• _ACTIVITY_
Read the records below and report each line in which "info" occurs.

• _DATA FOR THIS TASK_

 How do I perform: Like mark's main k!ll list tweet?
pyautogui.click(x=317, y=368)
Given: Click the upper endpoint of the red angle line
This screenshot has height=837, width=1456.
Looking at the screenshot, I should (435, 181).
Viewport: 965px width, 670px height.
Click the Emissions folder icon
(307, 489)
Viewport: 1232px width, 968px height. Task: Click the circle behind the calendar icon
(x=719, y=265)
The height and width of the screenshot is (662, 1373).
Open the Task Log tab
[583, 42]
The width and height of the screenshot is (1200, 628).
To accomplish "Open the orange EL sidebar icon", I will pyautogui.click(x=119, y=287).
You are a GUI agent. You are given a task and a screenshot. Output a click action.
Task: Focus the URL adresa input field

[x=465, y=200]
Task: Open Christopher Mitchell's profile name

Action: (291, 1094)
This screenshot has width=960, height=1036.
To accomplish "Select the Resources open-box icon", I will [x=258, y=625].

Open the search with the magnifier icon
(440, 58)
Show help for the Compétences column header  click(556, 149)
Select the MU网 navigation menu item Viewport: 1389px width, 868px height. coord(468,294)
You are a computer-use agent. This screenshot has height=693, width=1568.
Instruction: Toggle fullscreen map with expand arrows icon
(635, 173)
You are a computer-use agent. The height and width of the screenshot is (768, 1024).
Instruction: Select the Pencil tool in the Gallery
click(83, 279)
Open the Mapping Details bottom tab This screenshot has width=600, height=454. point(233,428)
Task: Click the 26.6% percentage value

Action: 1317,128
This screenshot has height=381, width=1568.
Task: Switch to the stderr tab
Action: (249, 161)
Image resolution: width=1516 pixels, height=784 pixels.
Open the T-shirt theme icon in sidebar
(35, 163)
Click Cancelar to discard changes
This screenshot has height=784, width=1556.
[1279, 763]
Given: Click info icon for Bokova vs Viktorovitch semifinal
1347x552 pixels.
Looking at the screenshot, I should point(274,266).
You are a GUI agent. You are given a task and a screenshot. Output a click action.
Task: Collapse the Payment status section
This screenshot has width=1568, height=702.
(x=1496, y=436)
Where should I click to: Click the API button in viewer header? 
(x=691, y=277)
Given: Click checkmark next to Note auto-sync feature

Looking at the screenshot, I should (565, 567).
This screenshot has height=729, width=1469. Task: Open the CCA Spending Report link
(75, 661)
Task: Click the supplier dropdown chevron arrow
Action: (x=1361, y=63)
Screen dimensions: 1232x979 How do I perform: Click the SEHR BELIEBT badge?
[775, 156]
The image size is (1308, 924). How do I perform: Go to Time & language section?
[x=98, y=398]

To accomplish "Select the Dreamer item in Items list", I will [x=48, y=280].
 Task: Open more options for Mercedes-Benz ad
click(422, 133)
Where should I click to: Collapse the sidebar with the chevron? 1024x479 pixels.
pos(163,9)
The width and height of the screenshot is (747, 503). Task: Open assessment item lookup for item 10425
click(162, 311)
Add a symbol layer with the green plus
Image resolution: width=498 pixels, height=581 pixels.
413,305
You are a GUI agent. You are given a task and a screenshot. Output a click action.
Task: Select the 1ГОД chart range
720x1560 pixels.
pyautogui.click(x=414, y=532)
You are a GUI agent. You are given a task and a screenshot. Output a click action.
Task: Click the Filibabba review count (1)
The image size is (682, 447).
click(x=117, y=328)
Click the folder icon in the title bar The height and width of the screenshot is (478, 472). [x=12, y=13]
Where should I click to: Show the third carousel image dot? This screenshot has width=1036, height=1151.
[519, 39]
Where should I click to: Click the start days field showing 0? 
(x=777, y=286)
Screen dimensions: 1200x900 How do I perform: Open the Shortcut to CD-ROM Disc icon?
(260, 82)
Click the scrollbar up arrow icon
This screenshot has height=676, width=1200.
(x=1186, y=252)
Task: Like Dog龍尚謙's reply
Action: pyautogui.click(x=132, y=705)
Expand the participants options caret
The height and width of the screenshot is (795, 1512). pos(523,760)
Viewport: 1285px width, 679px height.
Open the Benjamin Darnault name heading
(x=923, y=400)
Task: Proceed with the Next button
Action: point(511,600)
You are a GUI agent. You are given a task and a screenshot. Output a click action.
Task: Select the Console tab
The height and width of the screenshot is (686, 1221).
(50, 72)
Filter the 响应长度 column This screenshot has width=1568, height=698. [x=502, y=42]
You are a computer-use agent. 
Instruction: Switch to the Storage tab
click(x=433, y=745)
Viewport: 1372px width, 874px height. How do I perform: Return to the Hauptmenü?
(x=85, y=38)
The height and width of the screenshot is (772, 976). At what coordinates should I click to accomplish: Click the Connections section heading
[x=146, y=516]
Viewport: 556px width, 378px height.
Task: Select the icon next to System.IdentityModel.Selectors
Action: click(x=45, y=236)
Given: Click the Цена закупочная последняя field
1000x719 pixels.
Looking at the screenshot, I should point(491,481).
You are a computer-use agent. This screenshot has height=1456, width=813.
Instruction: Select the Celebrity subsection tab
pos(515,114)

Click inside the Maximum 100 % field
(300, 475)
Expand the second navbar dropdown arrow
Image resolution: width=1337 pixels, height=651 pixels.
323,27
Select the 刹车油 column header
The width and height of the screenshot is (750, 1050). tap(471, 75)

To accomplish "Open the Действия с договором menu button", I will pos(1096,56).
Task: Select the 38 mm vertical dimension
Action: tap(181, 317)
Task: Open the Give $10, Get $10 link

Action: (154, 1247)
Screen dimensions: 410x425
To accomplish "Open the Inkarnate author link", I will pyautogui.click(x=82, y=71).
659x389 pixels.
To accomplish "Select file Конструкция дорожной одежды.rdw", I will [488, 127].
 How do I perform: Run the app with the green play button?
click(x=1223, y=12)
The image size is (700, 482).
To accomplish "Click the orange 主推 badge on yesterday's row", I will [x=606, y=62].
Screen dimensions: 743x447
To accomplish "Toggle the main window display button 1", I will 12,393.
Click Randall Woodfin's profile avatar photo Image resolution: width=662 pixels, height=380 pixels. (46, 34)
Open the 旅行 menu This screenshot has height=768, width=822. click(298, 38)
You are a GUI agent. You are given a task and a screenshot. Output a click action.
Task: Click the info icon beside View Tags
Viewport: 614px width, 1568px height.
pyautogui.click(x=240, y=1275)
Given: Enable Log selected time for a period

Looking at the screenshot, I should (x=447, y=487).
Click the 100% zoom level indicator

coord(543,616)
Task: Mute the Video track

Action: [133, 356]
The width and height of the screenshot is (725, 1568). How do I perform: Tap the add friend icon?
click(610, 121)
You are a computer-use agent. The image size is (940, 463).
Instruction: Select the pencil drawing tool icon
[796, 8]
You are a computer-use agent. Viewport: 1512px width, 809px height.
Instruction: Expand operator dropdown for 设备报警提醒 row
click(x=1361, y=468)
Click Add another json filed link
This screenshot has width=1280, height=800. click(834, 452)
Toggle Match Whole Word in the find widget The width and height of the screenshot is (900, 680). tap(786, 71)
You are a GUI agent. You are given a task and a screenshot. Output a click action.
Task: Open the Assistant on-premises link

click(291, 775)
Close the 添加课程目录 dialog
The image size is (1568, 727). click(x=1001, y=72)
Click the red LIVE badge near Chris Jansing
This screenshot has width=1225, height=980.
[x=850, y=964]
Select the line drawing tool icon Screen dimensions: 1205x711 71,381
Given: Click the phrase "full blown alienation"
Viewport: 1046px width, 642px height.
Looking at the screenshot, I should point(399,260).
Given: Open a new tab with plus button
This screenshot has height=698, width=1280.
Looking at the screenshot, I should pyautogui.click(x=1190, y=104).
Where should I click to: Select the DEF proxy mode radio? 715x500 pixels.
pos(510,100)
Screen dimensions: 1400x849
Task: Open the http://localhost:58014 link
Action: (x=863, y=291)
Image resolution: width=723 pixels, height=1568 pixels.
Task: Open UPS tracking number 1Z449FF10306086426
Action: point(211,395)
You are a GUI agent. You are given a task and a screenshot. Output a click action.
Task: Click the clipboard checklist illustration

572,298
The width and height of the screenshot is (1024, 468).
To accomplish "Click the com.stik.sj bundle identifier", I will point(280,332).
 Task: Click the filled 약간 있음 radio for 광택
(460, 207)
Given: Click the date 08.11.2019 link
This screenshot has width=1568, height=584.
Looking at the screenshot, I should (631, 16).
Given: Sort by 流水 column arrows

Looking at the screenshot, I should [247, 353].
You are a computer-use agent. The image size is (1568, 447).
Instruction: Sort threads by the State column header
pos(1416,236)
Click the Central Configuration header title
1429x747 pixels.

• _THE ANSWER_
Given: Click info icon for Bokova vs Viktorovitch semifinal
Task: Click the info icon beside View Tags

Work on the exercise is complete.